TASK TO CARRY OUT – Return these lines unchanged, starting at the line that contains "The image size is (1630, 840)." and ending at the line that contains "(x=145, y=145)", with both of those lines included.

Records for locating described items
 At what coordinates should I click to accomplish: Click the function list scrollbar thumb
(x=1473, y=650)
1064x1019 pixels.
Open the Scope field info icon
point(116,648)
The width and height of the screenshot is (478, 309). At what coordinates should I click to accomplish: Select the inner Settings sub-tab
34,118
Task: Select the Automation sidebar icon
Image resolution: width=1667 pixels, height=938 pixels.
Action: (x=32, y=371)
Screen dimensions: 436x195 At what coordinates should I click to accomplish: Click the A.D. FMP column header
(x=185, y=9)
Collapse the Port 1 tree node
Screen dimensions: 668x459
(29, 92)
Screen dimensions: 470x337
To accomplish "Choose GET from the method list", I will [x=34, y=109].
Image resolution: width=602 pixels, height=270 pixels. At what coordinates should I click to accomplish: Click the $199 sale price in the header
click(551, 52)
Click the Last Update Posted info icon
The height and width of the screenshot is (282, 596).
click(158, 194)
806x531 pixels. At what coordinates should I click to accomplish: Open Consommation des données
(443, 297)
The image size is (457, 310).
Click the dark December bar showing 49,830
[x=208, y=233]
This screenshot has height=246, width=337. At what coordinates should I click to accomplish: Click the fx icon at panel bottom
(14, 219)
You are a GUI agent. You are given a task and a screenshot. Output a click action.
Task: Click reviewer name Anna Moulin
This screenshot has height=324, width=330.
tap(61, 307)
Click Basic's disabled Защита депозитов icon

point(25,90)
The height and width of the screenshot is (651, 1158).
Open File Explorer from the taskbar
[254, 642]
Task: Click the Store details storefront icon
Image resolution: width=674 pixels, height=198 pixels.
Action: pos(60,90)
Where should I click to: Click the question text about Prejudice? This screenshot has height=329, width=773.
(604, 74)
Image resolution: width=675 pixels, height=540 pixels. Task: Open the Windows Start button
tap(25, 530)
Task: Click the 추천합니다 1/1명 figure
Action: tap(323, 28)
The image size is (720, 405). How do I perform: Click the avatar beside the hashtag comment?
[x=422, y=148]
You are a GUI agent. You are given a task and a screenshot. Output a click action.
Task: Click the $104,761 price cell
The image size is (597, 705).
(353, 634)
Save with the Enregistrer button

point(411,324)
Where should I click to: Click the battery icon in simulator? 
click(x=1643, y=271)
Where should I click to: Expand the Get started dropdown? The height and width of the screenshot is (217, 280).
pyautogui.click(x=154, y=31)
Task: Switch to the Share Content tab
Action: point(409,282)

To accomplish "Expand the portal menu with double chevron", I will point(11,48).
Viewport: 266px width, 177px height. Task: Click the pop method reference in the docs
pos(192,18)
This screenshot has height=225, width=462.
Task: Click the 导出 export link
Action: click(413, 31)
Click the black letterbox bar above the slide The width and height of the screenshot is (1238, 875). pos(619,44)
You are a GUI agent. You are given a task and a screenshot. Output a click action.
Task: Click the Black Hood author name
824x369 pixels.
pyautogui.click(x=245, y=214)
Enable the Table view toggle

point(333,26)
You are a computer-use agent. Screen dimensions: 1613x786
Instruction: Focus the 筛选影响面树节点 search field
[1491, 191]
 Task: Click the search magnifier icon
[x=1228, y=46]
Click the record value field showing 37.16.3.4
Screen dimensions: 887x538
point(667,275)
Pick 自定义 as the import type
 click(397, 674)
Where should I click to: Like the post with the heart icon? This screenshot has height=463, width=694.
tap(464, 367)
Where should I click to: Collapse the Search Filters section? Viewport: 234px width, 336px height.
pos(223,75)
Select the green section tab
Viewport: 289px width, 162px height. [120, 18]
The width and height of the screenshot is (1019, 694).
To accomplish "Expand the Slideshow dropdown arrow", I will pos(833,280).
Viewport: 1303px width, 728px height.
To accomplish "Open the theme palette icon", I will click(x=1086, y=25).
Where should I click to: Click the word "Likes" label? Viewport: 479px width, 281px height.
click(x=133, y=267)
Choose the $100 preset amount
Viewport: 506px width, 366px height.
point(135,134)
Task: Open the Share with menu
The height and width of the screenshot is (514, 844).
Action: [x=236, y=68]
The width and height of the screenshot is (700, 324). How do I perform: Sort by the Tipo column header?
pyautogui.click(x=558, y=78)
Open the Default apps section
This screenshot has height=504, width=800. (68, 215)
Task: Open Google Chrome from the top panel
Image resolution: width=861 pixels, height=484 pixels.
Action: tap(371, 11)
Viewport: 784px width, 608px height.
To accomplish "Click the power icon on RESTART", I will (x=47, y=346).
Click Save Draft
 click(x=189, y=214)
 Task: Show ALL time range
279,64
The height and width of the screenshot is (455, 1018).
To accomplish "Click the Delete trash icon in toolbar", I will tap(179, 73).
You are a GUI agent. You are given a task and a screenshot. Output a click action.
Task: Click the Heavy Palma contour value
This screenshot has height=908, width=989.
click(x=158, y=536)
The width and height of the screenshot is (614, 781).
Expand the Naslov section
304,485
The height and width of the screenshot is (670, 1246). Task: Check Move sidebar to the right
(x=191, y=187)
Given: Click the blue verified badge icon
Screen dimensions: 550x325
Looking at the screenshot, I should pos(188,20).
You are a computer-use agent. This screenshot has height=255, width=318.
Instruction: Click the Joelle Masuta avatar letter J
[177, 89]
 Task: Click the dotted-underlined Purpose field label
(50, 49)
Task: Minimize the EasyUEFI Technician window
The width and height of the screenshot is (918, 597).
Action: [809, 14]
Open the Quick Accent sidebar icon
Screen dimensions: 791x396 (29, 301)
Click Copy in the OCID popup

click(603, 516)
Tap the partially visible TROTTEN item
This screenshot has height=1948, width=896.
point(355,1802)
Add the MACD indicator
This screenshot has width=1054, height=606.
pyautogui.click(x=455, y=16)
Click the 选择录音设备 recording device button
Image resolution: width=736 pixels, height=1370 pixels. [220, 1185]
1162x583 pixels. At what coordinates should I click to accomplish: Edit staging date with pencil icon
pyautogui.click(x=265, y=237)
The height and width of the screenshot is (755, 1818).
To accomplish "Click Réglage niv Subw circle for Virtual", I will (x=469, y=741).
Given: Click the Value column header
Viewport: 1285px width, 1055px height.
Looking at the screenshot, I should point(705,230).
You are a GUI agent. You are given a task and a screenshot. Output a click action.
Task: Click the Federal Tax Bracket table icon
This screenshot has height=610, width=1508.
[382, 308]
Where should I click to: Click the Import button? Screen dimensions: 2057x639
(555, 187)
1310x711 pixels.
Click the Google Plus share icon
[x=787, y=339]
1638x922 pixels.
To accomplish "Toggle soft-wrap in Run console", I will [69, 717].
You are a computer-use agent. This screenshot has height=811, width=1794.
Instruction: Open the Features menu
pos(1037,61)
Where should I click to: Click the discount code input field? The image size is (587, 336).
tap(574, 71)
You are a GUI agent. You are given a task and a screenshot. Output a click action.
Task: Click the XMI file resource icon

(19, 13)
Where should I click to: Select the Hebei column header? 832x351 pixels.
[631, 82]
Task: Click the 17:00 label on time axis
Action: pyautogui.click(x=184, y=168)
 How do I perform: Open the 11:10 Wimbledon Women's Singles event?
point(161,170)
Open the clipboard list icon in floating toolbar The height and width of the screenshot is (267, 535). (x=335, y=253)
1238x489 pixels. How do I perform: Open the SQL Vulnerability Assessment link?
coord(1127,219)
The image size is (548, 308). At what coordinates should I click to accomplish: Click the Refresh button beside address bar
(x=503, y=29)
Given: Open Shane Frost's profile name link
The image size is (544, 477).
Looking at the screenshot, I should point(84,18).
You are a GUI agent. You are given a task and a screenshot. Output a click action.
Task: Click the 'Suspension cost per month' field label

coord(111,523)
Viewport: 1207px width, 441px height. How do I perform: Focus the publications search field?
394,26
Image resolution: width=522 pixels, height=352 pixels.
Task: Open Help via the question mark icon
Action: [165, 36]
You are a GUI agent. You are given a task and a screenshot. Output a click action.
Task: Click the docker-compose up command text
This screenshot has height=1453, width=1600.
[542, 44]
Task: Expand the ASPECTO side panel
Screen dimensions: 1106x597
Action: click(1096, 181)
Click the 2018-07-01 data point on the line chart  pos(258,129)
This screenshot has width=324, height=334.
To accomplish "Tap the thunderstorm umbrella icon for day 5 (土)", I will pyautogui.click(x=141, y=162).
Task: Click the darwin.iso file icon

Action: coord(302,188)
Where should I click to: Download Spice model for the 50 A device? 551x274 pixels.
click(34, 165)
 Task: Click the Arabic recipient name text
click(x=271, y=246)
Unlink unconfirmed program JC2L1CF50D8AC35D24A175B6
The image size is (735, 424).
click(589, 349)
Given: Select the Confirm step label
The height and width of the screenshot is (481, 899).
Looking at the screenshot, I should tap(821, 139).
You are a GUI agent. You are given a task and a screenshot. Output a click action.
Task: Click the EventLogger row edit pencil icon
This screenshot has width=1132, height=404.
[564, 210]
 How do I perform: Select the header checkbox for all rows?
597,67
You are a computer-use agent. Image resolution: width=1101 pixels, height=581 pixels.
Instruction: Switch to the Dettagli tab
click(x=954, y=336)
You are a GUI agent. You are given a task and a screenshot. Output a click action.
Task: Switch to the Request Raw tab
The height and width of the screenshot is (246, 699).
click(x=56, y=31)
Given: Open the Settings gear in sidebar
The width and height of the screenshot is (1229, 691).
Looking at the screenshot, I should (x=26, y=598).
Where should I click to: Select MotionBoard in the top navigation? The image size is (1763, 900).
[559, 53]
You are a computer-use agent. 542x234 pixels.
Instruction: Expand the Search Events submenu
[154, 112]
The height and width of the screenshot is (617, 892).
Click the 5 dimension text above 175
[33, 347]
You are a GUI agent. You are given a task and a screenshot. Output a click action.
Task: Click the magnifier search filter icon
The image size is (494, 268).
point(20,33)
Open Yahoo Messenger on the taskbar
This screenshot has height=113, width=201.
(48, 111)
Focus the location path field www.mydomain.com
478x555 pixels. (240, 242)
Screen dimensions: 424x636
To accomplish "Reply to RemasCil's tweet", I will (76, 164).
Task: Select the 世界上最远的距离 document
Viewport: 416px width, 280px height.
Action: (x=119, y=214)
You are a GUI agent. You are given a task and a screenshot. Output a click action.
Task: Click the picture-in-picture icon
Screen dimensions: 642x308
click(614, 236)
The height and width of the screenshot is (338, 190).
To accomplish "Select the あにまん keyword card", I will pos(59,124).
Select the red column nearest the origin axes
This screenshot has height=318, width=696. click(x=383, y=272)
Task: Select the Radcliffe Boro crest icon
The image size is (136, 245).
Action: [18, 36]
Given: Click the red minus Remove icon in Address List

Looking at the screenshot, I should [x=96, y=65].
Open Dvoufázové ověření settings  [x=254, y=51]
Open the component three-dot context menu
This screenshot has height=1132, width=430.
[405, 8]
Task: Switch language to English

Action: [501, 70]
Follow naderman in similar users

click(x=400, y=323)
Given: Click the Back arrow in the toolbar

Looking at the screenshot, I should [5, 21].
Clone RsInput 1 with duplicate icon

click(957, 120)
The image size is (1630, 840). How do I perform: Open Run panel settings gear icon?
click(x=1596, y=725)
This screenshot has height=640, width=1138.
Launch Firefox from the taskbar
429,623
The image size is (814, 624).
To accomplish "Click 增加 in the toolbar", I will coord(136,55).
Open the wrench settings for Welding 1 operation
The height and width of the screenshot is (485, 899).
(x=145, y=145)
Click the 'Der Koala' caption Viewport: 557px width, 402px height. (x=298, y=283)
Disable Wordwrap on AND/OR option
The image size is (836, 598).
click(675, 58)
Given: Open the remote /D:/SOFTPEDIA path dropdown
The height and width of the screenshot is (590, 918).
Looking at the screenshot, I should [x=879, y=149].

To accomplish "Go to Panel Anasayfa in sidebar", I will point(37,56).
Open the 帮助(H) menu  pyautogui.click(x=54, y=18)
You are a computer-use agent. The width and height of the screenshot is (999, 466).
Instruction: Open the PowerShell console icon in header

EXERCISE RESPONSE –
The image size is (1630, 840). How do I perform: Open Run panel settings gear icon?
click(x=1596, y=725)
This screenshot has height=640, width=1138.
Launch Firefox from the taskbar
429,623
The image size is (814, 624).
To accomplish "Click 增加 in the toolbar", I will coord(136,55).
Open the wrench settings for Welding 1 operation
The height and width of the screenshot is (485, 899).
(x=145, y=145)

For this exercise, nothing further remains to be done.